As Site Reliability Engineer, you will have to operate and maintain LANDI Global infrastructures. Your main responsibilities will be to:
- Build, operate, and maintain our platform infrastructures, across various environments
- Collaborate with R&D team to ensure availability, reliability, and scalability of our platforms
- Implement and configure monitoring and alerting systems for visibility and resolution procedures to ensure timely remediation of platform failures
- Implement and maintain Disaster Recovery plans to ensure business continuity
- Analyse and present performance and cost optimization for the platforms
- Design and implement automated testing, continuous integration, and continuous delivery frameworks and processes for deployment efficiency
- Manage change management and incident reporting processes to anticipate and respond to incidents to confirm with platform SLA
- Provide operational support for platforms and support resolving production issues as an escalation point to the team
- Participating in 24/7 on-call rotation
- Support deployment of environments as new clients are onboarded
EXPERIENCES
- At least 5 years or more experience in similar capacity
- Excellent oral and written communication in English.
PREFERRED SKILLS
Candidates should ideally have experience in some of the following technologies:
- Experience in various cloud technologies (e.g. AWS, Azure)

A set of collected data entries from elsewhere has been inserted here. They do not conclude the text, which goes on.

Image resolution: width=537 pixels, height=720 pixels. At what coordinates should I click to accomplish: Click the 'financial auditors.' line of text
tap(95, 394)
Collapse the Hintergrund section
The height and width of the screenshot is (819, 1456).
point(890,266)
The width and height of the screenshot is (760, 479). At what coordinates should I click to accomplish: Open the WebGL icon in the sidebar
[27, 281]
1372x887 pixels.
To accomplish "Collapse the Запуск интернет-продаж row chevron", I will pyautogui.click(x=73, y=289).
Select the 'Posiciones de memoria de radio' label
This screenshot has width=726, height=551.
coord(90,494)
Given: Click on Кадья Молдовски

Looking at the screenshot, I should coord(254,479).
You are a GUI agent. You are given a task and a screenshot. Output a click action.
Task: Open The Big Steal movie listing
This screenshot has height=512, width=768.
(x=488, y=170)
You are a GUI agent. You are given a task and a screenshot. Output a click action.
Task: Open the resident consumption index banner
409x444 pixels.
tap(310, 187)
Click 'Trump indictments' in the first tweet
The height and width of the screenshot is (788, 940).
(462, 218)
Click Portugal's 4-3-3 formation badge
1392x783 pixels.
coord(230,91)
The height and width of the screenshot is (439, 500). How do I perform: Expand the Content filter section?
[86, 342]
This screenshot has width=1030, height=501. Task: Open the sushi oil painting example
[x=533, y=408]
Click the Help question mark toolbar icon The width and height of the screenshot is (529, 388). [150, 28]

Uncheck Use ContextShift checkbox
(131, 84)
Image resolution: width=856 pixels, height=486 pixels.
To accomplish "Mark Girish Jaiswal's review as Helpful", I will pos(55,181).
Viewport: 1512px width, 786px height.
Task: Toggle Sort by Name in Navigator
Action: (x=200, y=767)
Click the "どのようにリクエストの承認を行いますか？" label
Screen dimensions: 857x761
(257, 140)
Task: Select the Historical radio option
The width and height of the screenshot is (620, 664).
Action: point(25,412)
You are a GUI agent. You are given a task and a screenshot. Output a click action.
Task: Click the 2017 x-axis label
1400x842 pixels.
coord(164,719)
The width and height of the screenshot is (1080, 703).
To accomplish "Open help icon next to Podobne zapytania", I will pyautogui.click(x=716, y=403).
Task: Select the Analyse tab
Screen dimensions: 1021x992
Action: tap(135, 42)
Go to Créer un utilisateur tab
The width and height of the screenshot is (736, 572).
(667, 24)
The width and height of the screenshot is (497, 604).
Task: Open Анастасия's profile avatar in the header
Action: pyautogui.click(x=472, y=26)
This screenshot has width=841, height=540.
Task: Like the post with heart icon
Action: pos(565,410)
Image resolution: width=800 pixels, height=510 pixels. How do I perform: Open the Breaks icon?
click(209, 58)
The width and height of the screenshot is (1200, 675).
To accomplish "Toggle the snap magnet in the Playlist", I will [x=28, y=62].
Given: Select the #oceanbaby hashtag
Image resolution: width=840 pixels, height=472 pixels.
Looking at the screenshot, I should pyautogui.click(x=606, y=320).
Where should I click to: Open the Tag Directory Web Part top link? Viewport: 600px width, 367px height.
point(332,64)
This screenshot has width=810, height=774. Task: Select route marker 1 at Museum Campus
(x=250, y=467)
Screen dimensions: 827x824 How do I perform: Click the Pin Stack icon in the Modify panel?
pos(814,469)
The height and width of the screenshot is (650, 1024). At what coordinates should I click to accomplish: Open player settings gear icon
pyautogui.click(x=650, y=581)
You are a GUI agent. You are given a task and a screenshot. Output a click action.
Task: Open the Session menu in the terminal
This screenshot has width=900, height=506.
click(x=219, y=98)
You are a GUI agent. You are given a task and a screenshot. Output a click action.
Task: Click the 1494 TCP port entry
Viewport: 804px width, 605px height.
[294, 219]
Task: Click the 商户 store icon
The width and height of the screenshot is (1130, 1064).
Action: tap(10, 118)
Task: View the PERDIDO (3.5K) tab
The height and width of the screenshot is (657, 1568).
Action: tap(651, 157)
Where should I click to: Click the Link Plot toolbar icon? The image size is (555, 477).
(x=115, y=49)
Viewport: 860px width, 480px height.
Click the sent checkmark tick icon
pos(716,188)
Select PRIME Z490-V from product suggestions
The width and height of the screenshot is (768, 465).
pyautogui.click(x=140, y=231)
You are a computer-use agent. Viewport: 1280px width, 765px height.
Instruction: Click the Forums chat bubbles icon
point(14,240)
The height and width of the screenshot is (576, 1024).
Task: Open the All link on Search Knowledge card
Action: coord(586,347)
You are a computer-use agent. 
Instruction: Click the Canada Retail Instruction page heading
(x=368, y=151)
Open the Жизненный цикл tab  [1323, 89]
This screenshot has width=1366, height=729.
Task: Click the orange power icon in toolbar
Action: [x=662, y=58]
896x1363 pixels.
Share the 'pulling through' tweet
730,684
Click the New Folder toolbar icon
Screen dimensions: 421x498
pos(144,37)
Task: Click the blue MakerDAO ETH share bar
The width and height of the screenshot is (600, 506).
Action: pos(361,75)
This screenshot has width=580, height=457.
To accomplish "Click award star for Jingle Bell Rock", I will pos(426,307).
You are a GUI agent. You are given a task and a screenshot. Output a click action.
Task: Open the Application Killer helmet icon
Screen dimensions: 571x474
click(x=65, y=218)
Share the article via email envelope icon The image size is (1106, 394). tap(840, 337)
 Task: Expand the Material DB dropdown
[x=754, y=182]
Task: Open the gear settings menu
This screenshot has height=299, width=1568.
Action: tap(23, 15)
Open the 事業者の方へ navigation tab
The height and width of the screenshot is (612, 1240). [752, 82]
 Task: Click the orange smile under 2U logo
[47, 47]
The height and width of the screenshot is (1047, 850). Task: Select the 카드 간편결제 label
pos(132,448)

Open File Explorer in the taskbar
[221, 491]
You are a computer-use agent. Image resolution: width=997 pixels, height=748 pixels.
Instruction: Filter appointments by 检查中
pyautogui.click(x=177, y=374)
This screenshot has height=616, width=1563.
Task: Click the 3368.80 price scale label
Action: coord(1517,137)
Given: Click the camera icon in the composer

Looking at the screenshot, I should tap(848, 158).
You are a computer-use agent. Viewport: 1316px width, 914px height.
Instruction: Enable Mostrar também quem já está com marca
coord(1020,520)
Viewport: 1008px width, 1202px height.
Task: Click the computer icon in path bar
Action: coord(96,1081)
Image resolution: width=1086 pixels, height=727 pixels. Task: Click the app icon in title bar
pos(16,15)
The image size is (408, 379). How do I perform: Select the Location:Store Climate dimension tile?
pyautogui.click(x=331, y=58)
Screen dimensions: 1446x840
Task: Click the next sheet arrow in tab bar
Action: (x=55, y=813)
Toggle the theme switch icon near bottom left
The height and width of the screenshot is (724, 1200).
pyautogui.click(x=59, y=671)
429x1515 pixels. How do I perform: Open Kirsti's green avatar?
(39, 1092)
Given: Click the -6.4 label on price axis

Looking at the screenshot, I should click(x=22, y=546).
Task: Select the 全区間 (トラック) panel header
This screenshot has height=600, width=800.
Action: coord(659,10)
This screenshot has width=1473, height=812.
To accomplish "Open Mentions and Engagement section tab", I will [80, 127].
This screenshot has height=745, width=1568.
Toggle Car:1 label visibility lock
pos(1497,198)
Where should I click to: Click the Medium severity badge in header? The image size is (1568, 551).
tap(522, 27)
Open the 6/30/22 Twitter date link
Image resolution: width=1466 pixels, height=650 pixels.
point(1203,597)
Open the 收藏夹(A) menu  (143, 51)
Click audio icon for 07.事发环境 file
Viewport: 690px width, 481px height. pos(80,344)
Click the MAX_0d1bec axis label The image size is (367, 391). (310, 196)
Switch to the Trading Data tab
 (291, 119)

- Experience in distributed Linux/Unix operating systems
- Experience in high-level programming or scripting languages
- Experience in monitoring tools (e.g. Prometheus, Grafana, Zabbix)
- Experience in configuration management tools (e.g. Ansible, Chef, Puppet)
- Experience in SQL databases (e.g. Postgres, MySQL)
- Experience in load balancing and reverse proxies (e.g. Nginx)
- Experience in CI/CD tools (e.g. Jenkins, GitLab)
- Experience in Containerization (e.g. Dockers, K8s)